Okay, thanks for all answers. I also think I should wait with getting a bird, it feels better this way. It wouldn't feel good to rehome him, especially not because so many people didn't think through their decision enough. 

I will stick with my dog and snakes for a while now. Some day I might consider buying a african grey, but that's not today.

More stories about you and your experience with greys please.  :Razz: 

Thanks !

/ Blubb

----------


## Highline Reptiles South

I would echo the same. I always wanted an African grey. I couldn't afford one when i was your age, I got a cockatiel instead that, although not the same....was my buddy for 10 years.  They are great birds and much easier to care for and not as loud if they aren't getting what they want!

I've had an African Grey for over 13 years. He is one of the kids and a brings a tremendous amount of pleasure to my home. Smarter than any dog we've ever had. They require a lot of attention and if they don't get it, they tend to wig out or feather pick. Luckily we have never had a problem with him.

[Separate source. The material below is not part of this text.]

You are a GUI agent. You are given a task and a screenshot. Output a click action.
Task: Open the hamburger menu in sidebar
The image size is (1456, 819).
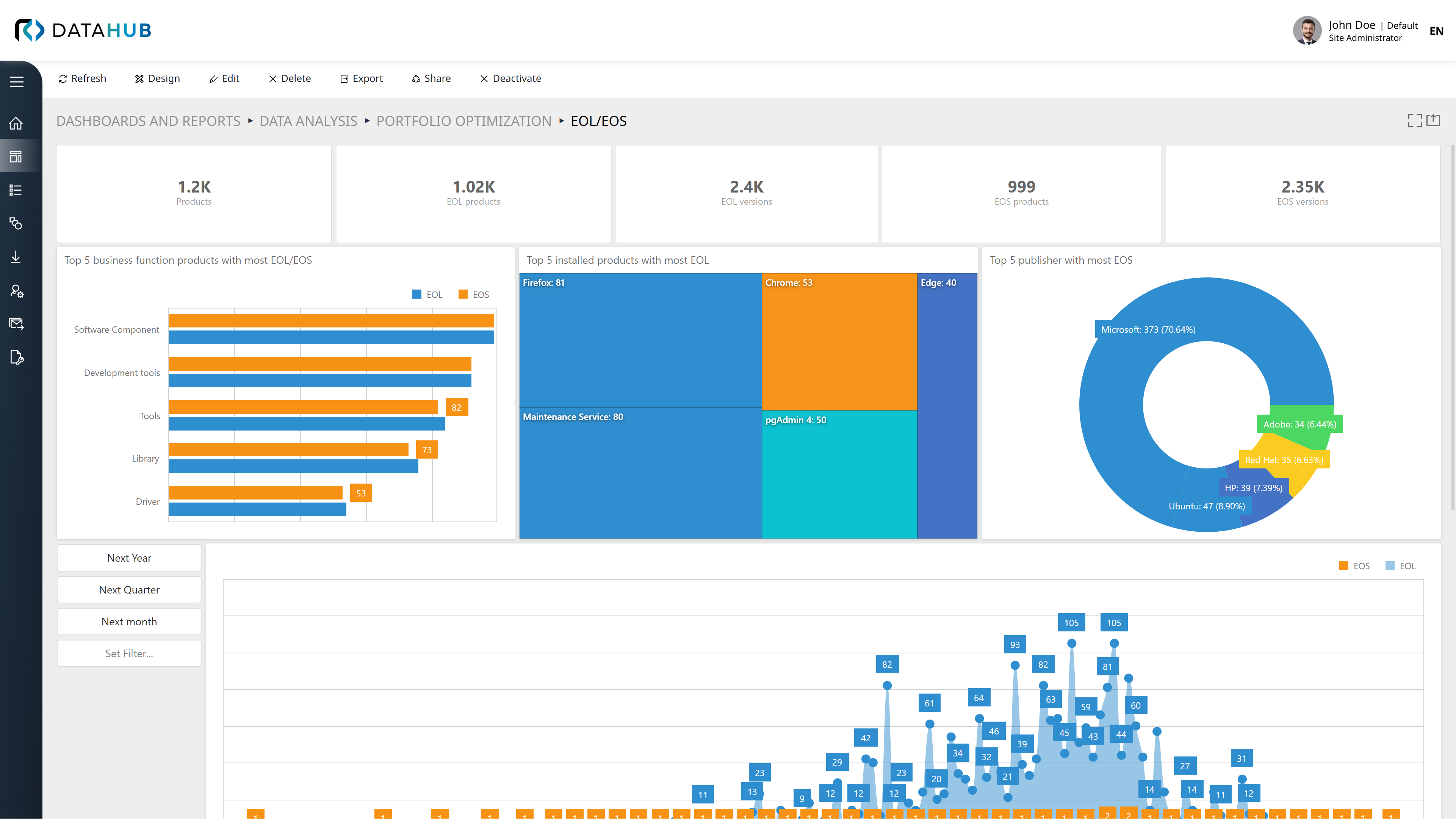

At 17 i think i would wait a bit - you really don't know the direction your life will take. I am 41 years old and I have willed my grey to my son. I can't imagine that kind of commitment at 17. Of course that be more of a statement of me at that age than you  :Wink: 

Good luck and God Bless!

----------


## Blubb

I totally agree, I don't know how my life further on are going to look. Right now I am away 9 hours each day in school (it takes a while to get to school and home) which maybe isn't the best for a grey. Really, how much attention do these birds need? I mean, sure I can bring him out of the cage around 3-4 hours each day. I read that it is like having a kid. Is that right?

Thanks for the answers, it makes me happy  :Smile: 

/ Blubb

----------


## rabernet

> I totally agree, I don't know how my life further on are going to look. Right now I am away 9 hours each day in school (it takes a while to get to school and home) which maybe isn't the best for a grey. Really, how much attention do these birds need? I mean, sure I can bring him out of the cage around 3-4 hours each day. I read that it is like having a kid. Is that right?
> 
> Thanks for the answers, it makes me happy 
> 
> / Blubb


Not only that, but you'd have to find a pet sitter to commit time to the bird on a daily basis if you ever want to go away on vacation. 

Birds to require a LOT Of attention. I have two lovebirds (housed separately, so they are both bonded to me and not each other). I have on occasion taken them with me on trips, but more often than not, I've had to leave them home and have my good friend care for them. 

I feel more tied down and limited in my flexibility by my birds than I do by my dog, cats, rats and snakes. I adore them, but were I to do it again, I probably wouldn't get them. They're with me for the rest of their lives, and I provide them with all the time and attention and love that they deserve, because that's the commitment I made to them, but I probably won't be replacing them when they cross the Rainbow Bridge of old age.

----------